It has nothing to do with the toy store, but I am afraid too many kids have adopted the credo professed in the catchy jingle: “I don’t want to grow up, I’m a Toys R Us kid.”
I don’t know whether it is because they are paying too much attention to the toiling adults around them, if they just have it too good at home or if it is something else entirely, but I know many kids today — from ages 10 to 18 — who say they would much rather stay a kid than become a grown-up.
Their reasoning? Because being a kid is fun, and being an adult, well, not so much.
My oldest son is one of those kids.

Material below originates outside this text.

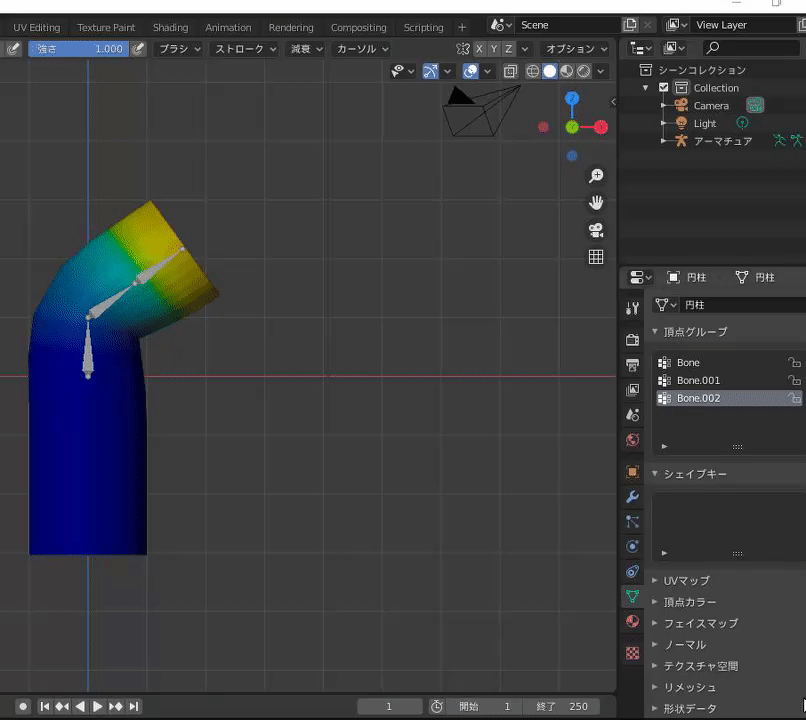Open the Tool settings properties tab
The image size is (806, 720).
tap(632, 308)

The 10-year-old told me he thinks being a kid is far better than being an adult, “because you get to do what you want to do more — play sports, watch TV, play video games.”
While, he added, as an adult, “you have to pay bills, clean the house, go to work.”
Of course, some of this is true; there are far more responsibilities for grown-ups.
But what I found interesting was that he thinks he has more freedom than his parents, because he rarely gets to do anything unconditionally.
He and his brother have far more limits than I did growing up. They aren’t allowed to have a TV in their room and can only watch after their homework is done, have strict limits on video games, can’t watch most of the movies they want to see, and aren’t allowed to roam about the neighborhood without supervision.
They have been able to play most sports they want, although we do plan to pull back a little on that this year.
In contrast, I grew up virtually without limits on TV and video games, no rules about what movies I could see, and spent hours playing sports and with my friends all over the neighborhood.
Yet, I couldn’t wait to grow up, move out, go to college, travel, meet new people and explore what my life would hold — on my own terms.
And it just hit me that maybe one reason for that is because I was allowed to think for myself. Maybe my son is so restrained in our modern, protective parenting that he doesn’t even deign to make those decisions and projections for himself.
Maybe he and his brother are so swaddled in good intentions that they don’t feel the need to break free.
Also it seems likely that, as a result and without realizing it, my husband and I have made other aspects of our kids’ lives too pleasant: In place of freedom, we have given them comfort.
For example, although they have weekly chores, this week was the first time that we made our kids help shovel snow. The older one, the one clinging to kid-dom, complained throughout the process.
The younger one, whose life is inherently less comfortable since he gets bossed around by his brother, amiably did what he was told.
Then there is the possibility that, in a generational sense, it’s just their turn to feel this way. The baby boomers, as also noted in an earlier column, famously fought getting older.
I bet if I had told my mom that I didn’t want to grow up, she would say one of two things:
“Neither do I.”
Or, more likely, “Tough.”
Maybe that’s just what I should tell my son. That and things like: “Do the dishes,” and then, “Go out and play for a while.”
Maybe these will be the first few steps that will help him learn that there is much more to life than what he has now.
And, pretty soon, maybe he will want more than just a Toys R Us kid.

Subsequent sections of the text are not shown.